The 1988 French motorcycle Grand Prix was the eleventh round of the 1988 Grand Prix motorcycle racing season. It took place on the weekend of 22–24 July 1988 at the 5.81 km (3.61 mi) Paul Ricard Circuit.

==500 cc race report==
Frenchman Christian Sarron claimed his 5th pole position in a row on his Yamaha YZR500, and his last ever in 500 GP.

Like most of the mid-field, Niall Mackenzie (Honda) jumped the start and raced to the lead, but the race was allowed to continue and no penalties were handed out by race officials. On the 1.8 km long Mistral Straight for the first time Wayne Gardner used the power of his factory Rothmans Honda to shoot to the lead from Kevin Schwantz (Suzuki), Mackenzie and Wayne Rainey (Yamaha).

Gardner and pole sitter Sarron battled for the lead with Schwantz and Eddie Lawson (Yamaha), who was battling a shoulder injury suffered in the previous race in Yugoslavia only one week before and had turned to famed Austrian Willi Dungl to help him get fit to race. Gardner's Honda had the advantage on the Mistral Straight over all but Lawson's YZR500, but Lawson, Sarron and Schwantz had the advantage through the turns, though the Suzuki was clearly the slowest on the Pit and Mistral straights. The quartet gradually pulled away from Rainey, who in turn pulled away from a pack including Randy Mamola (Cagiva), Didier de Radiguès (Yamaha), Pierfrancesco Chili (Honda) and Kevin Magee (Yamaha).
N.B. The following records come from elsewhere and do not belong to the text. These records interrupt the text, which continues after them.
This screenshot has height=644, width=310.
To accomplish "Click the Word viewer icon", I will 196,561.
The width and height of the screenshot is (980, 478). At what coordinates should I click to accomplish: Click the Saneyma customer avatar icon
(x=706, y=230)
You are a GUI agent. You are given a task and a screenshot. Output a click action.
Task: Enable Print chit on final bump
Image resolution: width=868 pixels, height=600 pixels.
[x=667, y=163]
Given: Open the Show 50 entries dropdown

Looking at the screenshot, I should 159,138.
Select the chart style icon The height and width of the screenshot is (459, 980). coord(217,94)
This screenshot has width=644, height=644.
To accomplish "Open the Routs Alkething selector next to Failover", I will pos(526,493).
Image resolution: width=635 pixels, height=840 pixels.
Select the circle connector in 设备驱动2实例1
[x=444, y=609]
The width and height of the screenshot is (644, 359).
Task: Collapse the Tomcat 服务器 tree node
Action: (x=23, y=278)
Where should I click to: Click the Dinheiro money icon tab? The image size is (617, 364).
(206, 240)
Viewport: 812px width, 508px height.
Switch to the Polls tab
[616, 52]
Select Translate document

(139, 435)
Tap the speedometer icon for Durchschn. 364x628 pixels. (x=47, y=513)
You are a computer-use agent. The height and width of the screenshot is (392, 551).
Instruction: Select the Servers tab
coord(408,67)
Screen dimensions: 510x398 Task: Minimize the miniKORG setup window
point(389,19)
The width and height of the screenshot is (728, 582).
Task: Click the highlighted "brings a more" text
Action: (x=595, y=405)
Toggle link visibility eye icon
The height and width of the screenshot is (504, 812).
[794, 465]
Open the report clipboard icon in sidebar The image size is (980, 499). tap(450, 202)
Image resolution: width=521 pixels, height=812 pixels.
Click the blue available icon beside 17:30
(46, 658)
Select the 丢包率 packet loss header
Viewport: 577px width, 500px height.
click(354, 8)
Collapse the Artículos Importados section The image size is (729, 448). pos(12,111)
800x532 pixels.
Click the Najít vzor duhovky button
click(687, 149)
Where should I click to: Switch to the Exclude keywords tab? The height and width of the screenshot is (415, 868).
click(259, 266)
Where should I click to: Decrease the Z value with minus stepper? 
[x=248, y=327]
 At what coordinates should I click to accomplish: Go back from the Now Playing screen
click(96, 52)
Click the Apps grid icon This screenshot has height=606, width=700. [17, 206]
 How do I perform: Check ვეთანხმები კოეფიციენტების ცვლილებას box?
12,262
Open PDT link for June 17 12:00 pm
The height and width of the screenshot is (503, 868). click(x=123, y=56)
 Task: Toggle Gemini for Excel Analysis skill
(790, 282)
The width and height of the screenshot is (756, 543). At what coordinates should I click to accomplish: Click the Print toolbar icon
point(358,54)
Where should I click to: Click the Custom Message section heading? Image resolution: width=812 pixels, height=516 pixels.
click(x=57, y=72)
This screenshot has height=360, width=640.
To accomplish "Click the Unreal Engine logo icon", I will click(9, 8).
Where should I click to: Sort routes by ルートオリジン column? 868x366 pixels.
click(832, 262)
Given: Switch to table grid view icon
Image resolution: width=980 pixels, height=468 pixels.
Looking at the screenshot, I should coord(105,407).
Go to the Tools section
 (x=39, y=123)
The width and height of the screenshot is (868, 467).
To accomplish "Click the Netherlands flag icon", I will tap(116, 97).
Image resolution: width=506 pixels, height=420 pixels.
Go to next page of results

Going into the last lap, Gardner had pulled out a two-second lead over the trio and looked set to win his fourth race in a row. However, going through the Courbe de Signes at the end of the Mistral his bike developed mechanical problems when a crankshaft bolt broke loose and found its way into the water pump, though he had a big enough gap over Wayne Rainey to struggle home in 4th place only 5.720 seconds behind Lawson. Gardner's breakdown allowed Lawson to win the race and extend his lead in the championship. Sarron consolidated his second place in the title race, finishing only 0.22 behind the American. In one of the closest top 3 finishes in history, Schwantz finished in 3rd place only 0.24 behind Sarron and less than half a second from winning. Schwantz came out of the final turn and knowing his bike didn't have the acceleration to pass, pulled a wheelie until after crossing the line and celebrated on the cool down lap for gaining an unexpected podium finish.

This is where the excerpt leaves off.